# Task directions
Reproduce, without alteration, the rows in the stretch from the line containing "Select the BHC커링클" through the line containing "coord(1008,377)".

◇ ◇ ◇ ◇ ◇

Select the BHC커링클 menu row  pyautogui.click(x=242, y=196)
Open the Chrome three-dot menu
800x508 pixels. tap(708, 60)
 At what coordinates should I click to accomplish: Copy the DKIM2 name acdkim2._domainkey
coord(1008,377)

◇ ◇ ◇ ◇ ◇

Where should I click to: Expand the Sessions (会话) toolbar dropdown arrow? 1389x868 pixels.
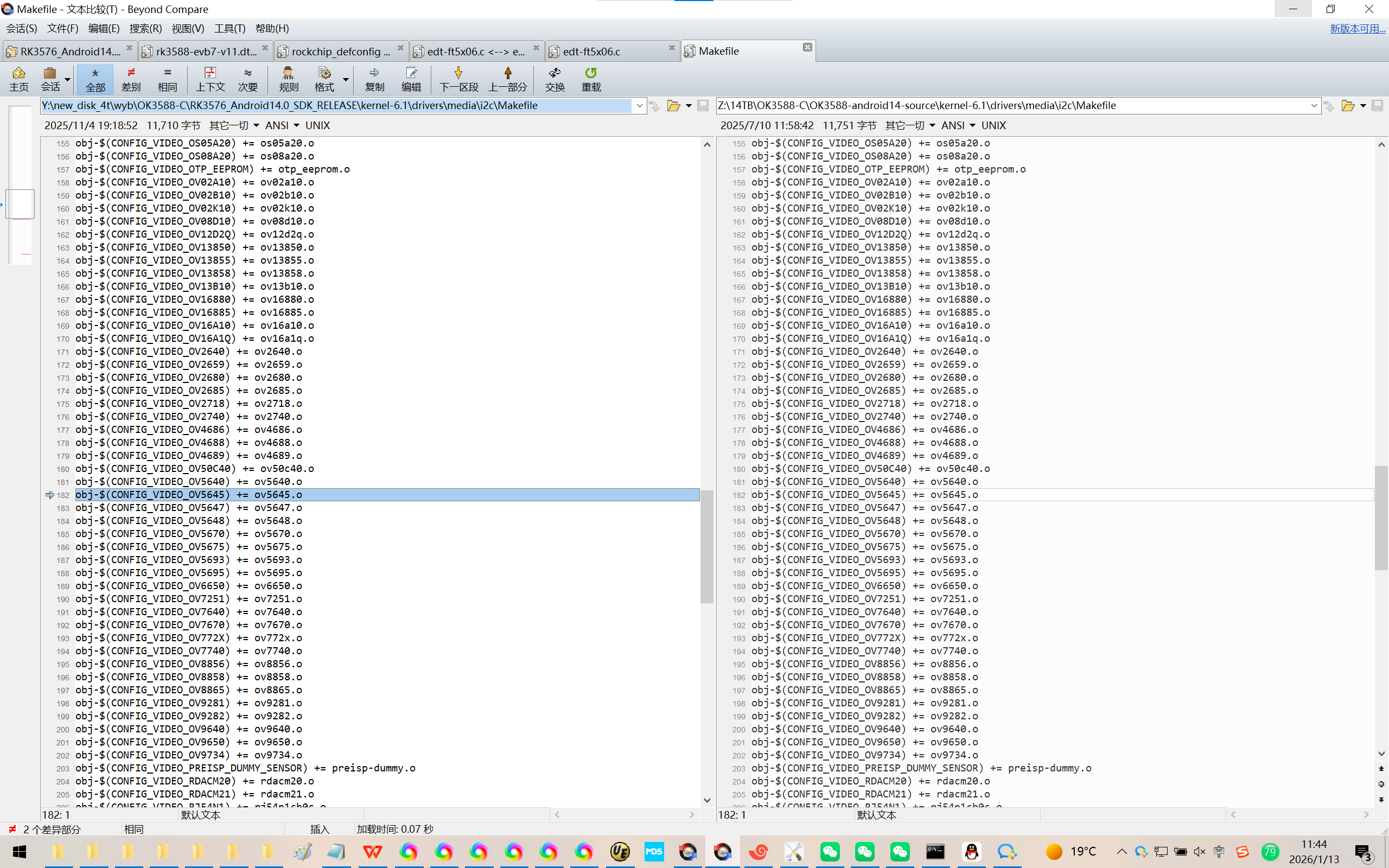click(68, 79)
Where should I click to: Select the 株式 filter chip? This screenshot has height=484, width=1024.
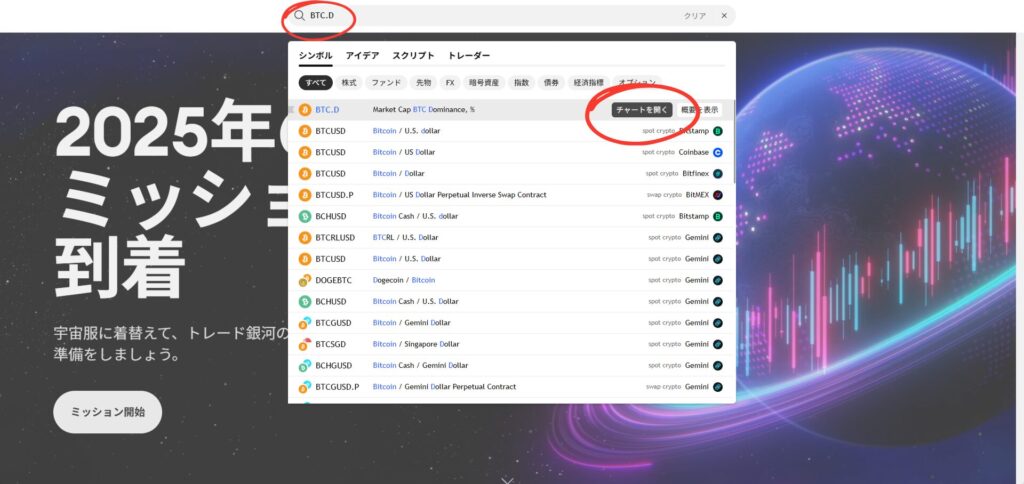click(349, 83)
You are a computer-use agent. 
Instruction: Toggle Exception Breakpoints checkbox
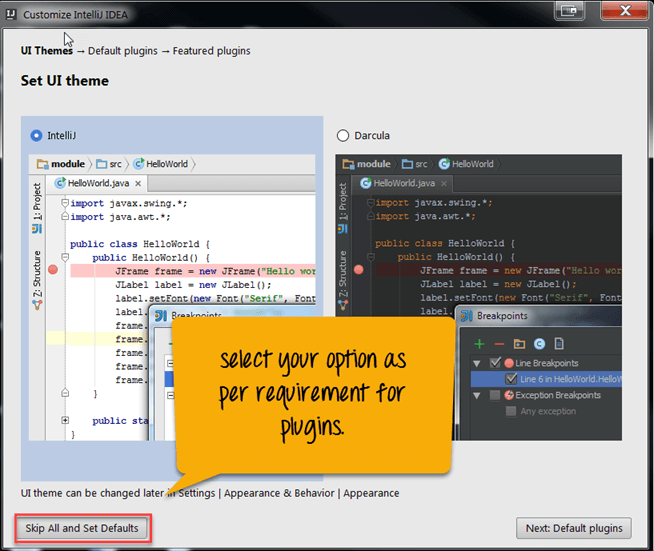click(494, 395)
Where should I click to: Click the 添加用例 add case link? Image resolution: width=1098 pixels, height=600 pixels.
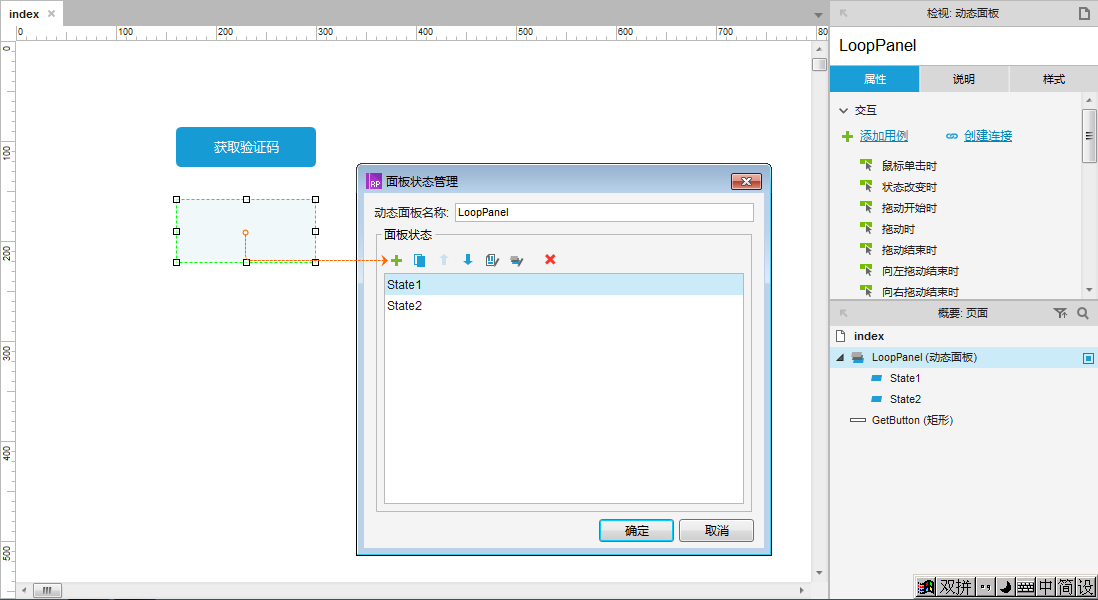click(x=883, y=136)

◇ ◇ ◇ ◇ ◇

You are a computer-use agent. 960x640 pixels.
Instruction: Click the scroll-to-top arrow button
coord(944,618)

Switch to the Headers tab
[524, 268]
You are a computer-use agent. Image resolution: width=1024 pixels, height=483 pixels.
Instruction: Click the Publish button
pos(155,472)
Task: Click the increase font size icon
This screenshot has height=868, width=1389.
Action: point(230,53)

◇ ◇ ◇ ◇ ◇

# Expected answer
Select the BHC커링클 menu row  pyautogui.click(x=242, y=196)
Open the Chrome three-dot menu
800x508 pixels. tap(708, 60)
 At what coordinates should I click to accomplish: Copy the DKIM2 name acdkim2._domainkey
coord(1008,377)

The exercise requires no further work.